I don't mean to devalue the work of IMAX filmmakers, including MacGillivray-Freeman filmmakers, from before Dolphins. Some of the films have been breathtaking. But they were, in their way, freak shows. "Look how big this is...and it's on a really big screen. Wait! Here's something even bigger!" It reminds me of the early work in movies and then in sound and then in color, as the effort to get the technology right overwhelmed the artfulness of the filmmaking. Here, it seems that they have been doing it long enough that they finally went from making IMAX films to making films.

Dolphins suggests that a great filmmaker can use the IMAX format to make films that happen to use the IMAX format and not just make the print real big, as Disney has done with Fantasia 2000, which is nice to experience on the huge screen, but clearly wasn't made with that experience in mind. Everest was a financial landmark for IMAX. Dolphins will stand as an aesthetic one.
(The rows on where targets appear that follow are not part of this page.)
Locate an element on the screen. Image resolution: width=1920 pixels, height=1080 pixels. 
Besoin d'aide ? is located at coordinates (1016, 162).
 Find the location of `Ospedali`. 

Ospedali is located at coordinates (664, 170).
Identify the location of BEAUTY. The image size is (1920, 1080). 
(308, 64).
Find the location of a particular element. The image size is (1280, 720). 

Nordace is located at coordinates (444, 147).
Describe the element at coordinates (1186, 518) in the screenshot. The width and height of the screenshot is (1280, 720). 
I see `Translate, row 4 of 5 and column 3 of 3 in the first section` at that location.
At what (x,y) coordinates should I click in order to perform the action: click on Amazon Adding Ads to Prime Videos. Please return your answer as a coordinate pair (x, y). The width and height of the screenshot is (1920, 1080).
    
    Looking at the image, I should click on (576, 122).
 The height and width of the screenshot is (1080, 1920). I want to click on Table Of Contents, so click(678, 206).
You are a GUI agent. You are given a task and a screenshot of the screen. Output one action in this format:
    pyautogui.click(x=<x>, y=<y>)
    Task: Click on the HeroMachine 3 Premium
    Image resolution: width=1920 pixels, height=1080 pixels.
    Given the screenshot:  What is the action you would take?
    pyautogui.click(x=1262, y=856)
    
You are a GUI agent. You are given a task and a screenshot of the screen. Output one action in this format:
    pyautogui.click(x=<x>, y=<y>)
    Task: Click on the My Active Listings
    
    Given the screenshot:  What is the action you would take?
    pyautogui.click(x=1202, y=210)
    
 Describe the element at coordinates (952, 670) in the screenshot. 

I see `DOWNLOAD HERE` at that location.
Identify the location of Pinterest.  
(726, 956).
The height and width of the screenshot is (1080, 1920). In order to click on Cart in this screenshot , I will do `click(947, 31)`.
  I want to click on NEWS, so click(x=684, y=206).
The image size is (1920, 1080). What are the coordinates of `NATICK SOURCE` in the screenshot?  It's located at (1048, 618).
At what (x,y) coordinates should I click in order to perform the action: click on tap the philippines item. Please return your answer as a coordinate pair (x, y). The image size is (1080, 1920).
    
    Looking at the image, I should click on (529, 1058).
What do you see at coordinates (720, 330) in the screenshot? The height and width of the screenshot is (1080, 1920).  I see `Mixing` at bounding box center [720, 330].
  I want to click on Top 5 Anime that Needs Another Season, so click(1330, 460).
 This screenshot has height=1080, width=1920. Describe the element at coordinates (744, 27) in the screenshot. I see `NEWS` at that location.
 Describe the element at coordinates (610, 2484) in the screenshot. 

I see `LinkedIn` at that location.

And by the way, it's also a very good film with a very compelling set of stories. I learned a lot about Dolphins (and about scientist Kathleen Dudzinski's tush which gets a lot of screen time covered only in a small red bikini bottom) and I had a good time doing it. Oddly enough, when I was off interviewing Jim Jarmusch about Ghost Dog, we talked about a relationship of best friends in his movie between two men who don't speak the same language, which is quite wonderful. In Dolphins, the relationships between some of the humans and the dolphins are equally compelling and actually have the same underlying meanings. Great.

I usually get antsy in an IMAX at some point in this middle, ready for it to stop showing me the vistas and to get on with the saga. Not this time. I was with the movie from start to finish, as it left me with just enough to thrill and inspire and provoke thought without landscaping me to within an inch of my life.

Unfortunately, Dolphins won't hit L.A. for a number of months because of the dearth of IMAX screens. But it will appear around the country and around the world in the next weeks. So if you are a huge IMAX fan or if you are tired of the format or if you haven't gone yet, Dolphins is a chance to see what IMAX can and should be.